Saturday, October 19, 2013

Thoughts on My Students' Reflections


I spent some time inside the heads of some of my students this evening. Every Tuesday I collect reflection journals from half of my seniors and (with the help of a 5 hour energy shot lol) stay in my classroom until I'm done reading and responding. And because I put in the time and dialogue with them in writing...

They tell me everything.

They love their grandparents. (Omg how they love their grandparents.) They miss their grandparents. They cry because it was their "last night under the lights." They complain because the athletes get all the attention. They worry they'll lose their friends. They worry they'll keep some of them. They love some of their teachers. They wonder how others are still in the classroom.

All my seniors are scared. Just yesterday, they were freshmen. They miss their childhoods. They miss their dogs. They are wrestling with depression.
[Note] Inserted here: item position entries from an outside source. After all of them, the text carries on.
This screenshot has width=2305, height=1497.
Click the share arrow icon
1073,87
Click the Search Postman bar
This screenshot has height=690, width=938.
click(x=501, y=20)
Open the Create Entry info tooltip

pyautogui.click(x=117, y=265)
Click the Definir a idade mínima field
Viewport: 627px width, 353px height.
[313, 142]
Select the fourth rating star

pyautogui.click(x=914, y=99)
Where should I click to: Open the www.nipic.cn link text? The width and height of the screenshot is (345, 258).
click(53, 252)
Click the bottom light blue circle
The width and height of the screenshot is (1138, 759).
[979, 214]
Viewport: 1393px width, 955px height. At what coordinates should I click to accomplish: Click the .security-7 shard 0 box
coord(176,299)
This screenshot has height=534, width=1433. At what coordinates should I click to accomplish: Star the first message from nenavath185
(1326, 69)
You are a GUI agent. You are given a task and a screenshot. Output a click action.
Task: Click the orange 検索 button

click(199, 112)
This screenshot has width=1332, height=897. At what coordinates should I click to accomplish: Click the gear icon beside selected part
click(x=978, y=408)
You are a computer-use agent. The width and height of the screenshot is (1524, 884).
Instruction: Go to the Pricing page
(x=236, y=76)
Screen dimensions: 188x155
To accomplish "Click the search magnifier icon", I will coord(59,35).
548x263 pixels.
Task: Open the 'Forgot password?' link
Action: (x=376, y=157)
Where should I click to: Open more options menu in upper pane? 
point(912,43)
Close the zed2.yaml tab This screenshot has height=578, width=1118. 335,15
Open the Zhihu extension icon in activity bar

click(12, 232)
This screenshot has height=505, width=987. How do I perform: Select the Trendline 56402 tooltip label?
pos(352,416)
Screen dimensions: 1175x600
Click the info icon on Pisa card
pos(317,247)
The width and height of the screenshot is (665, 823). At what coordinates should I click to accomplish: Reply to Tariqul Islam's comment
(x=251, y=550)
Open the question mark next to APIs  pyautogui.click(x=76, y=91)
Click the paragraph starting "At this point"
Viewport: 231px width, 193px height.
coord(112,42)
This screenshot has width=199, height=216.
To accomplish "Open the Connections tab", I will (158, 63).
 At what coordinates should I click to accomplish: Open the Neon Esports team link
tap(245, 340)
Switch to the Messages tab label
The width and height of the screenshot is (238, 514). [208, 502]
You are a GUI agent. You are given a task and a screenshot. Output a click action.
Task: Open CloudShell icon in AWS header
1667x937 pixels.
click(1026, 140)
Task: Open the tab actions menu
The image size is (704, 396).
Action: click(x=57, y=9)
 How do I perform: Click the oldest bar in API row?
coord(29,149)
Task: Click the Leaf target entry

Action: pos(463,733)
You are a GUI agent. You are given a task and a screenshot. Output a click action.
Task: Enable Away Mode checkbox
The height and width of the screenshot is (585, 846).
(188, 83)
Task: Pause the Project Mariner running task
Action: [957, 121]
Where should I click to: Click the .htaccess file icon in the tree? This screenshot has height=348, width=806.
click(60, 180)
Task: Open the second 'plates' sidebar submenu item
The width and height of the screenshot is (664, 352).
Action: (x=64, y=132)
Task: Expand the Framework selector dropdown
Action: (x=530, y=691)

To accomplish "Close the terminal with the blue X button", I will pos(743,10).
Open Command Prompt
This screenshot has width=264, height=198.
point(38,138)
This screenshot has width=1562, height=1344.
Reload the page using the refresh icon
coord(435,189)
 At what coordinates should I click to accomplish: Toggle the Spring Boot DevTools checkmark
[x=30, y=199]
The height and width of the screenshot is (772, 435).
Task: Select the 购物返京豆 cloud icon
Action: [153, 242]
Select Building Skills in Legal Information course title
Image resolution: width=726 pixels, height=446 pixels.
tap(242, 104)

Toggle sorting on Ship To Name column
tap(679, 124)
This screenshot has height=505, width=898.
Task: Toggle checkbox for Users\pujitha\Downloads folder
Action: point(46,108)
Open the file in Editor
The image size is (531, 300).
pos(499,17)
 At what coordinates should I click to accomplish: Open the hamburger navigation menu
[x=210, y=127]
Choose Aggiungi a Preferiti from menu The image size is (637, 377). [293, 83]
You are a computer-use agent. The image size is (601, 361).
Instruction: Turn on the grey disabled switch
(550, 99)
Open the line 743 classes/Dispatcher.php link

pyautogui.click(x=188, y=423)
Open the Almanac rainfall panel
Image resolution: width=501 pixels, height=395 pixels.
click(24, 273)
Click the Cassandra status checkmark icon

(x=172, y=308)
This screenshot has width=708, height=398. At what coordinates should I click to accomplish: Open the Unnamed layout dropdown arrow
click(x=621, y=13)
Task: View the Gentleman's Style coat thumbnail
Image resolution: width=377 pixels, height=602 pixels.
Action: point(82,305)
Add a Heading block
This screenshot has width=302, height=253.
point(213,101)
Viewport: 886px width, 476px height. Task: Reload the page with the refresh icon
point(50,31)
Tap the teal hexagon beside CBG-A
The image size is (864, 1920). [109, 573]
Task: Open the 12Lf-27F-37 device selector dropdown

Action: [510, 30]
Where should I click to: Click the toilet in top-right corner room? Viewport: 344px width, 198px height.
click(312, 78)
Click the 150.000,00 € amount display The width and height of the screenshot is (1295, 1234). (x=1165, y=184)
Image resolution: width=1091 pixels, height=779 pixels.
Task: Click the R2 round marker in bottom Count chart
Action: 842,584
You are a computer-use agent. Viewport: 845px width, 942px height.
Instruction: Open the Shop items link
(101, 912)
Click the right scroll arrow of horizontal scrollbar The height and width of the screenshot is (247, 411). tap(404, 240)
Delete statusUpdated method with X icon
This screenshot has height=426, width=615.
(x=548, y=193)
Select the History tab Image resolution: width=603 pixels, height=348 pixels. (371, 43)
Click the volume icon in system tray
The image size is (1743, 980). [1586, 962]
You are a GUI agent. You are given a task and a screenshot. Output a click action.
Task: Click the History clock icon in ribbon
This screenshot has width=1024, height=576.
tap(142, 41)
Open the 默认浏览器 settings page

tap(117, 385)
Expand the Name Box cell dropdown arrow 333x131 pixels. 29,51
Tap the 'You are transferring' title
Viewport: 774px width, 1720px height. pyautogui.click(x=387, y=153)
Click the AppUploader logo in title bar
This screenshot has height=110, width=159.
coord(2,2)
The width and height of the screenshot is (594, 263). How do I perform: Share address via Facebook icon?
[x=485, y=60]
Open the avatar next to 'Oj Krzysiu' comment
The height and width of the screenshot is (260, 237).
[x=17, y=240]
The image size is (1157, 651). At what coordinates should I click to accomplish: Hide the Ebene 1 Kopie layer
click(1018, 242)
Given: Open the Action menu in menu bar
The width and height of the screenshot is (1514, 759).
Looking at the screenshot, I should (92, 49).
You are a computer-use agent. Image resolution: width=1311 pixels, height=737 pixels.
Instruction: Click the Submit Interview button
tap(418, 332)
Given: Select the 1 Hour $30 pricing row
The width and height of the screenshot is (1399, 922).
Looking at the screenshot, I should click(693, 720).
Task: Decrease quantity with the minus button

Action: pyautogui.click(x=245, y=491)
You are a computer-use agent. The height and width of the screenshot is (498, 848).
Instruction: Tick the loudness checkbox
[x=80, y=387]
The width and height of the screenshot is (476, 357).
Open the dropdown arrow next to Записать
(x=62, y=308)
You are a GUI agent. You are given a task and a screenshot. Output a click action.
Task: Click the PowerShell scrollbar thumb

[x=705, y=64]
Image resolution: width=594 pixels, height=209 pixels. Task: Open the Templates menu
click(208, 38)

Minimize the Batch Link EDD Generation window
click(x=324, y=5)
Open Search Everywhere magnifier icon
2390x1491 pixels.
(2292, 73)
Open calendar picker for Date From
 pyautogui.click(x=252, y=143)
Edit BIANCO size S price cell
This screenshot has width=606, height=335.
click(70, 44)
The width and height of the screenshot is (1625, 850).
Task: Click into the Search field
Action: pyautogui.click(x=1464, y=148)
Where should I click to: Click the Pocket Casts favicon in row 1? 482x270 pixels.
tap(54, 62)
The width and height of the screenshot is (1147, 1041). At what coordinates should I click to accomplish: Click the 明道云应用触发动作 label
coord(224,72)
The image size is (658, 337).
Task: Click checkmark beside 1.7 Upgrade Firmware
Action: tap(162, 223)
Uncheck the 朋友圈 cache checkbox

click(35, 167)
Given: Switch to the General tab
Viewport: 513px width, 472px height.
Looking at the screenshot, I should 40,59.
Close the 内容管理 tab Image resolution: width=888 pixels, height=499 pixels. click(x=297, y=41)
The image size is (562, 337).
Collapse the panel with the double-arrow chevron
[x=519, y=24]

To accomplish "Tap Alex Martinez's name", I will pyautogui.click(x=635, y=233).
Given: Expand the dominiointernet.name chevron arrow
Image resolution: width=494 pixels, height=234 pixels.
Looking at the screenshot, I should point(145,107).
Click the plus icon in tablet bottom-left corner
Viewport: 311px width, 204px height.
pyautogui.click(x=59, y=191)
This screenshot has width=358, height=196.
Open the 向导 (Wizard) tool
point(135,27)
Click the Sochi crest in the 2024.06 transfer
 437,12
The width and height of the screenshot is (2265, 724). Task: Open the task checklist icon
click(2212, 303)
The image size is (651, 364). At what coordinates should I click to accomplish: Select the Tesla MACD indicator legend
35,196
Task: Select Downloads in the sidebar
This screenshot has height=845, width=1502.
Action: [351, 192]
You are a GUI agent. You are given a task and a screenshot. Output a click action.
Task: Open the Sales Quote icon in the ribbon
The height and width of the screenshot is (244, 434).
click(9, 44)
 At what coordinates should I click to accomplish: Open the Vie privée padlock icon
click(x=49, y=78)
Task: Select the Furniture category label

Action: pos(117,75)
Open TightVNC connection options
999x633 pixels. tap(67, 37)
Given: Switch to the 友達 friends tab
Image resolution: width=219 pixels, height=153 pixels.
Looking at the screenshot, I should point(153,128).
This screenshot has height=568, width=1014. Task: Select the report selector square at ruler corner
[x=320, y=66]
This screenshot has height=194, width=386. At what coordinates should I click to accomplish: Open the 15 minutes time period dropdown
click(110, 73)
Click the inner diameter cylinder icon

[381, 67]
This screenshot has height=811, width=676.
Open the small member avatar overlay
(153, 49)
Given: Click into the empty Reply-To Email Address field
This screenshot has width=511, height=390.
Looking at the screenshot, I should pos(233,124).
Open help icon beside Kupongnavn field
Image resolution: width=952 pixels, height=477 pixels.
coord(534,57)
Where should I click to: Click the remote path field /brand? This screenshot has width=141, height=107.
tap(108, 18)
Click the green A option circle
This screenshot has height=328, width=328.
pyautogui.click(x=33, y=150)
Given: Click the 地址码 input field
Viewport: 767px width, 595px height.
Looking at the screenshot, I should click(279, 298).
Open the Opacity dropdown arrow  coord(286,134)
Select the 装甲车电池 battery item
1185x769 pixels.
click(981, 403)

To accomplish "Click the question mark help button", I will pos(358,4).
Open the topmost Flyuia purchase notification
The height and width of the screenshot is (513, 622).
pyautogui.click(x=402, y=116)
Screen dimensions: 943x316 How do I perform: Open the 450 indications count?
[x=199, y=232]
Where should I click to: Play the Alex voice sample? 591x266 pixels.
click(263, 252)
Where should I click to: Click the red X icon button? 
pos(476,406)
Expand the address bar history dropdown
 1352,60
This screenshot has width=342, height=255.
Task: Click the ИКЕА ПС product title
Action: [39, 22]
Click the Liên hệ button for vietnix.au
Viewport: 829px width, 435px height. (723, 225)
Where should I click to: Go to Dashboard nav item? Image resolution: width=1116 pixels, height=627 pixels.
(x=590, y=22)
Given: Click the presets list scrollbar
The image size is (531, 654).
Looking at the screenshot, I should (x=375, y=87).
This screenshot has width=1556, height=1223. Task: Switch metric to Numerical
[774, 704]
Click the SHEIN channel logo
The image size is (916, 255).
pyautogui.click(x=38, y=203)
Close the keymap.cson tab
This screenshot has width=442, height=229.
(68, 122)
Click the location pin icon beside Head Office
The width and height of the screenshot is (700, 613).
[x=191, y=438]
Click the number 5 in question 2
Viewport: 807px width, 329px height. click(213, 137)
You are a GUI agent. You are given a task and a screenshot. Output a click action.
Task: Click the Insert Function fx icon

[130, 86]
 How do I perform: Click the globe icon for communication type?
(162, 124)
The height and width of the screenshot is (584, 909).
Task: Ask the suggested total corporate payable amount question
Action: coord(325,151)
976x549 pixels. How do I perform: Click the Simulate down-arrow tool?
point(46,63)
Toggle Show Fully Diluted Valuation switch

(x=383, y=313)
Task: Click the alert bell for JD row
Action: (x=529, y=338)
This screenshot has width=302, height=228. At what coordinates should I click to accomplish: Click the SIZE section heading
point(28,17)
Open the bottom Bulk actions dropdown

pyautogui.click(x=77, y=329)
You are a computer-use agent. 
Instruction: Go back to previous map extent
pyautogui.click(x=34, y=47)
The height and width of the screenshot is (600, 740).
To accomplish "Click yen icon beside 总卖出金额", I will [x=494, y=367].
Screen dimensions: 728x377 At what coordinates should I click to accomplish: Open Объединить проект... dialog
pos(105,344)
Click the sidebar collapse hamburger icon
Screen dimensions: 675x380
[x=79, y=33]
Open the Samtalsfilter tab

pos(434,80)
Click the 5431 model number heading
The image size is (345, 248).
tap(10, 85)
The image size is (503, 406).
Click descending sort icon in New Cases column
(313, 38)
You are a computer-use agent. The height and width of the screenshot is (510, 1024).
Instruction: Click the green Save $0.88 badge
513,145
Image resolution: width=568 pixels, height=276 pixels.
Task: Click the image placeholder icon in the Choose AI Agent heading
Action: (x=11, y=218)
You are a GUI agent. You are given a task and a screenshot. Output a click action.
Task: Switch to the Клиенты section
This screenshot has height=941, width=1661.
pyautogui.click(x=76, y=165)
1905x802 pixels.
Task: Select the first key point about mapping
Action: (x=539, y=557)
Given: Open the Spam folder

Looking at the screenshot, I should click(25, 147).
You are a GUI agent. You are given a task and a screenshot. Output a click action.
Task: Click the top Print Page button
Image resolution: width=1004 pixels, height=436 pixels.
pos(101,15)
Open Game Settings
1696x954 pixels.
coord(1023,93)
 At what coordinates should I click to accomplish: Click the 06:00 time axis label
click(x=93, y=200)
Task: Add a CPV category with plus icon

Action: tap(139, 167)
They are exhausted. They are strong. They are angry. They're afraid of failing. They're afraid of succeeding. They wonder why their fathers are asses. They're hurt and angry because their mothers have drug problems. They tell me their parents are the most important people in their lives and thank them and thank them and thank them.They tell me about their first taste of death and the birth of their nephews and nieces. The freedom of driving. Their heartbreaks and the love they apologize for because they're "young" and don't know what love is when they really do. Or really don't.

Alone, with their voices in my head, the shy, quiet ones are not shy and quiet. The rowdy ones are soft and reserved.

Every Tuesday I am awed and humbled and I stay in my room until I'm done because that's what they expect from me now and that's the only way they will write and write and write to me as if I were a priest.

And every page I read reminds me why we do what we do. No one who hasn't can ever understand

Michael Lambert - Badass Teacher

1 comment:

  1. Thank you for sharing this beautifully-written piece. I love that you haven't identified your students by their parents' income. Adolescents in the wealthiest neighborhoods and adolescents in the poorest neighborhoods feel what you have described. I think this is an important reminder.

    Their willingness to open up to a teacher speaks volumes about their emotional needs and their trust in you. Keep on, Badass.